1. Deal with various nuisance algae issues. Cyano + red hair + diatoms I think
2. Redo aquascape. Will be removing one substantial piece of LR and adding some dry shelf rock that I want to glue my LR to.
3. Replace sandbed with brand new, washed Fiji Pink
4. Setup a new Pico(!) with the removed piece of LR and some of the old sand.

I'd love to get rid or re-home a few hitchhikers in the process but I think that's just too much to take on.

Here's the steps I'm planning on, hope I can get some feedback:

Friday
1. Wash new Fiji Pink sand.
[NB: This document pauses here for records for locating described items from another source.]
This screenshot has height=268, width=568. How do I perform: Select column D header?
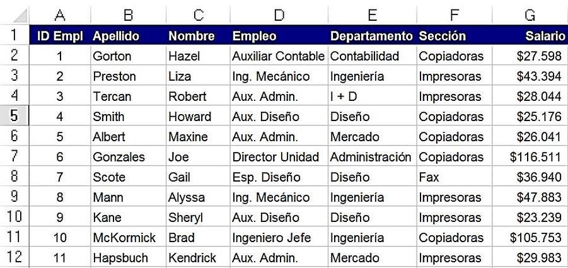coord(279,15)
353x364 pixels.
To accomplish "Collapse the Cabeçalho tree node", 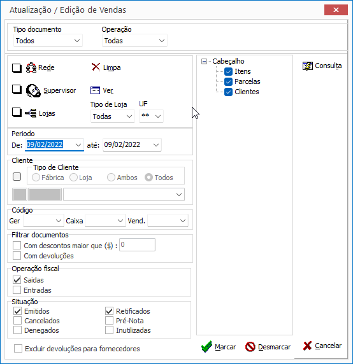I will [204, 62].
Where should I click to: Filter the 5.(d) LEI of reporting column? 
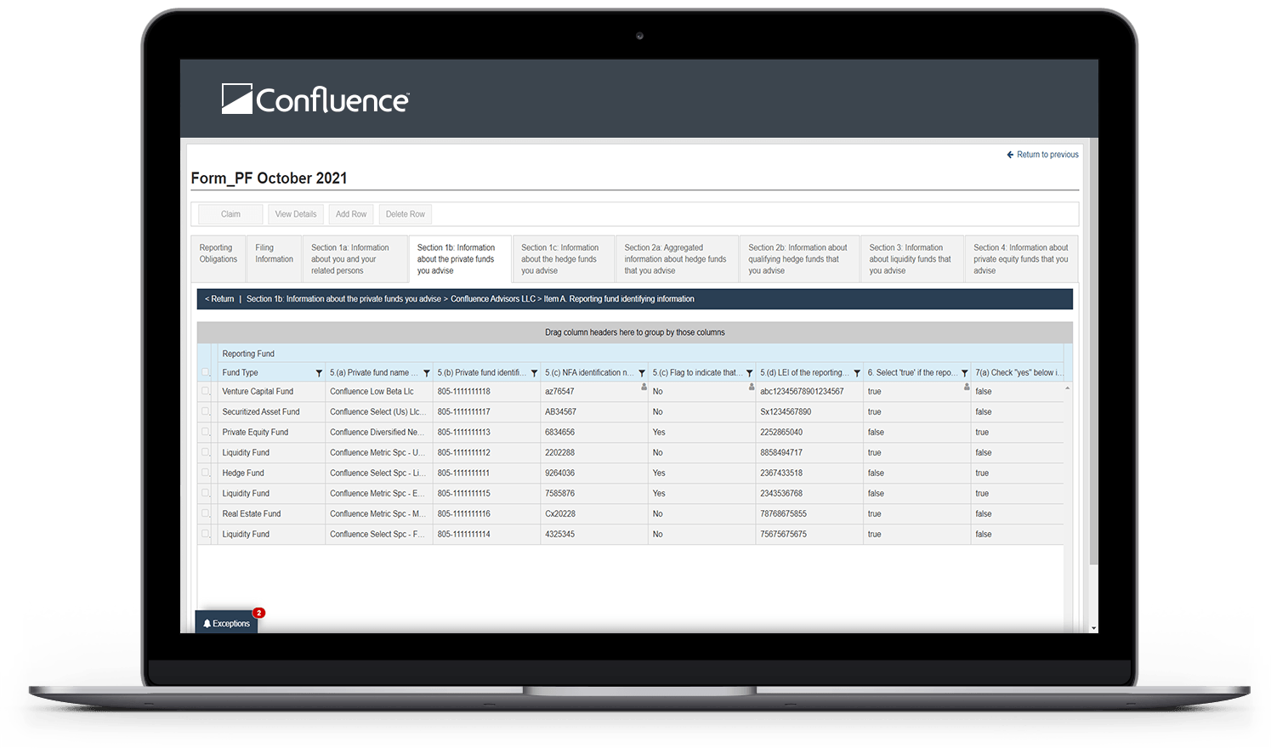[857, 373]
I have some delicate laundry bags I'll attempt to wash with but otherwise will use the bucket method
2. Mix saltwater, I'd like to start with at least 8g total spread over 2 5g buckets (A and B)

Saturday
1. Siphon ~3g water into a 5g bucket (C)
2. Remove lose rock and corals that are not embedded in sand and place in bucket
3. Siphon ~2g water into another 5g bucket (D)
4. Catch fish and shrimp and place in D
5. Remove remaining rocks and try to brush/wash sand and detritus off
6. Dump sand and rock (will reserve a bit for the Pico)
7. Clean tank
8. Spot clean rock with h2o2 and a toothbrush.
9. Glue new aquascape (minor changes, just gluing existing rock to some small shelf rock to get it off of the sand)
10. Place rock & coral
11. Place sand
12. Add water from A & B & D
13. Add fish and inverts

Sunday
1. Wash reused sand
2. Assemble Pico
3. Watch football

Does that make sense? I'm a little concerned killing off bacteria with the h2o2... though there's really not too much algae on the rocks, maybe I'll skip that and see how far I can get with a toothbrush.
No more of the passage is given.